Friday, March 6, 2020

Opening Night (2016)

Year 12, Day 66 - 3/6/20 - Movie #3,468

BEFORE: It's four in a row for Taye Diggs, now that I added "Rent", and tonight I'm back behind the scenes of a Broadway play, just like in "She's Funny That Way".  It's a fair bet there will be madcap relationships between the cast, right?  I'm headed into the home stretch on romance-related material - there are still 10 films in the original chain but I think I'm going to postpone two of them, so really, there's just over a week to go before I can transition to something else.


THE PLOT: A failed Broadway singer who now works as a production manager must save opening night on his new production by wrangling his eccentric cast and crew.

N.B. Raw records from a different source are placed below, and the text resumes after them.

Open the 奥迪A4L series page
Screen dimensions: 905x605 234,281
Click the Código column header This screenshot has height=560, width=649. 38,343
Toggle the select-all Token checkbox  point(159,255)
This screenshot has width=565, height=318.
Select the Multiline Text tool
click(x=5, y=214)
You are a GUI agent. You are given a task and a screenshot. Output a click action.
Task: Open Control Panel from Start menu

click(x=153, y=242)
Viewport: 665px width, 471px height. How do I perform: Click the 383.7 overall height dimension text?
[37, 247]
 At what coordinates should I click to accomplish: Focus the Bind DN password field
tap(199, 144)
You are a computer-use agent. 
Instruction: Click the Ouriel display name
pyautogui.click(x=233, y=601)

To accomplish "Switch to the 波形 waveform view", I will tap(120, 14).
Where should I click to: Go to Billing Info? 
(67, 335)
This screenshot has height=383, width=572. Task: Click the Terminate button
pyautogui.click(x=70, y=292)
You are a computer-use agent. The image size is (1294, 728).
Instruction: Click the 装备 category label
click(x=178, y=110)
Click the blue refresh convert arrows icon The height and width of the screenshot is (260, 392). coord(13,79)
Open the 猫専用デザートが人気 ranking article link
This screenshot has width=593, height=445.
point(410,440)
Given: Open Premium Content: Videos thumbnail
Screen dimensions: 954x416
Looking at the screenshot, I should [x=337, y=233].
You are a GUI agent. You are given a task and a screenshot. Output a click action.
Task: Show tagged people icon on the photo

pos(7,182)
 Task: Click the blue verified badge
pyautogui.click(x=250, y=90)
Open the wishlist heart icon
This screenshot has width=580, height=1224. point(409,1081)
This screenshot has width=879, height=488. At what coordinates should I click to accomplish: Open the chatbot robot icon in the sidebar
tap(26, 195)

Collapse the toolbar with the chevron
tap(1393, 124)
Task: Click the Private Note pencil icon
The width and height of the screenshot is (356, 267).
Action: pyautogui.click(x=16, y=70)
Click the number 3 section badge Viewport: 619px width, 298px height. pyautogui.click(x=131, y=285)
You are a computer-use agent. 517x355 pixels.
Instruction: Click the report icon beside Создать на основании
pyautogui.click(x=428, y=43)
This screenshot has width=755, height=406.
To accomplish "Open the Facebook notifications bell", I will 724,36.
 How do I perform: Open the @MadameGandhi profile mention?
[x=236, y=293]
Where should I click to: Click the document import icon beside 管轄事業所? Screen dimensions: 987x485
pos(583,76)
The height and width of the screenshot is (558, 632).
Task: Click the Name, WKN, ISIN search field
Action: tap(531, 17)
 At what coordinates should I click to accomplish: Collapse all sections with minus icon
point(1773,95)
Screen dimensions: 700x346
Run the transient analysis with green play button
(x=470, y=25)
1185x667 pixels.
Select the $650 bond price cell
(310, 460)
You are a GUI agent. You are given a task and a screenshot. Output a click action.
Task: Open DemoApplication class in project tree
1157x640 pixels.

AFTER: There's probably JUST enough relationship stuff here for me to justify including this in the romance chain, like the production manager who's still pining for the understudy he broke up with - they used to be singers together in a previous musical - and he still wants to know who she's dating now, and if he's still got a shot at getting back with her.  Meanwhile backstage, a competition takes place between a different set of exes, to see who can sleep with the new dancer first (there's some debate over whether he's gay or straight, so why not wager on it?). Also, the star of the musical, who used to be in N'Sync, is probably sleeping with all of the chorus girls.

There's more going on that doesn't relate to romance, which is all about how crazy things can get when a Broadway musical opens - the washed-up actress playing the female lead gets hit on the head and can't perform, so the understudy has to fill in, which is a trope we've all seen many times, going back to the early days of film, at least to the movie "42nd Street" in 1933, and probably before that. (It's hard to Google where this movie trope started, exactly.)  The director is high-strung and yells a lot, the stage manager is a shy woman with a stuttering problem, and the bass guitarist wants to get high before performing.  There's probably a lot of stereotypes reflected there, plus the ones about all male dancers being gay or at least bi, so as a whole this feels like a story cobbled together from pieces of other stories, built on a foundation of mostly stereotypes and generalizations.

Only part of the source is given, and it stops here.